Step2: Choose a kind of enzyme, if ‘All’ is selected, all enzymes will be predicted.
Step3: Choose a threshold to get a high confidence result, the default value is ‘Medium’.
Step4: Click Submit.
Output result explanation
Potential calpain cleavage site(s)
This table contains five column, including FASTA title ID, position, calpain, FPR (false positive rate) and the peptide sequence window.

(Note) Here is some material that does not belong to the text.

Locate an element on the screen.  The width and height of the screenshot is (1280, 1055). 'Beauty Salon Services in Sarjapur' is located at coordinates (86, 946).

Network and colocalization
The PPI data are collected from several databases, the blue nodes are the calpains, the red node is the protein that matches query sequence best and green nodes are scaffolds.
Secondary structure and surface accessibility
The disorder values are calculated by IUPred. The surface accessibility and secondary structure information are predicted by NetSurfP. By the way, the predicted cleavage sites are labeled.